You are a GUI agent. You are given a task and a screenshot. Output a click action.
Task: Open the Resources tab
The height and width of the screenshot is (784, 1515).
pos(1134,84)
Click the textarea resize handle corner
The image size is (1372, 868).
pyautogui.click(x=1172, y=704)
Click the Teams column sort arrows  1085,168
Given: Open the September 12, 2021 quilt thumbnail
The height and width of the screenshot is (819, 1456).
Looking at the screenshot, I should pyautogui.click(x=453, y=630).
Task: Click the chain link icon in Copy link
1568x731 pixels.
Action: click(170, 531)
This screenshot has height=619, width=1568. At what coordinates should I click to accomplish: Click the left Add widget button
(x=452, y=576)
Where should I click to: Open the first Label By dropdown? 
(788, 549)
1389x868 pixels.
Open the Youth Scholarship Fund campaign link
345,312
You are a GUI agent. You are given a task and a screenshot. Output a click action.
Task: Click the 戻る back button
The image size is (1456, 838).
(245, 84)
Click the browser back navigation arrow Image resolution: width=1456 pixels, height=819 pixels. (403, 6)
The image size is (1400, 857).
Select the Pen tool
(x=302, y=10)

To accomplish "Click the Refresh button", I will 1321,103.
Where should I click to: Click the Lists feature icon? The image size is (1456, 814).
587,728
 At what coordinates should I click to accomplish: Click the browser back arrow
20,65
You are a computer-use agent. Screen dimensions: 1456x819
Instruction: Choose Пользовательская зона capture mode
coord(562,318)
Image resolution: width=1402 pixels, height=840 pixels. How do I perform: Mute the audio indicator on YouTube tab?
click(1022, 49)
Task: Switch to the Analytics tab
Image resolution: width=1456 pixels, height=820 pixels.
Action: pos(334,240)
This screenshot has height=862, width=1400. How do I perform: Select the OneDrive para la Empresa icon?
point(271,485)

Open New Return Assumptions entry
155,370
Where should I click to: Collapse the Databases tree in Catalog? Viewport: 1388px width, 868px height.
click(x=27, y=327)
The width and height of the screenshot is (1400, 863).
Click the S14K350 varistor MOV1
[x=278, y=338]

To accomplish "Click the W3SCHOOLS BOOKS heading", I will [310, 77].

= = = = = = =

* DIRECTIONS FOR THIS TASK
Print the records again in full, exactly as they appear above.

* FINISHED EXERCISE
You are a GUI agent. You are given a task and a screenshot. Output a click action.
Task: Open the Resources tab
The height and width of the screenshot is (784, 1515).
pos(1134,84)
Click the textarea resize handle corner
The image size is (1372, 868).
pyautogui.click(x=1172, y=704)
Click the Teams column sort arrows  1085,168
Given: Open the September 12, 2021 quilt thumbnail
The height and width of the screenshot is (819, 1456).
Looking at the screenshot, I should pyautogui.click(x=453, y=630).
Task: Click the chain link icon in Copy link
1568x731 pixels.
Action: click(170, 531)
This screenshot has height=619, width=1568. At what coordinates should I click to accomplish: Click the left Add widget button
(x=452, y=576)
Where should I click to: Open the first Label By dropdown? 
(788, 549)
1389x868 pixels.
Open the Youth Scholarship Fund campaign link
345,312
You are a GUI agent. You are given a task and a screenshot. Output a click action.
Task: Click the 戻る back button
The image size is (1456, 838).
(245, 84)
Click the browser back navigation arrow Image resolution: width=1456 pixels, height=819 pixels. (403, 6)
The image size is (1400, 857).
Select the Pen tool
(x=302, y=10)

To accomplish "Click the Refresh button", I will 1321,103.
Where should I click to: Click the Lists feature icon? The image size is (1456, 814).
587,728
 At what coordinates should I click to accomplish: Click the browser back arrow
20,65
You are a computer-use agent. Screen dimensions: 1456x819
Instruction: Choose Пользовательская зона capture mode
coord(562,318)
Image resolution: width=1402 pixels, height=840 pixels. How do I perform: Mute the audio indicator on YouTube tab?
click(1022, 49)
Task: Switch to the Analytics tab
Image resolution: width=1456 pixels, height=820 pixels.
Action: pos(334,240)
This screenshot has height=862, width=1400. How do I perform: Select the OneDrive para la Empresa icon?
point(271,485)

Open New Return Assumptions entry
155,370
Where should I click to: Collapse the Databases tree in Catalog? Viewport: 1388px width, 868px height.
click(x=27, y=327)
The width and height of the screenshot is (1400, 863).
Click the S14K350 varistor MOV1
[x=278, y=338]

To accomplish "Click the W3SCHOOLS BOOKS heading", I will [310, 77].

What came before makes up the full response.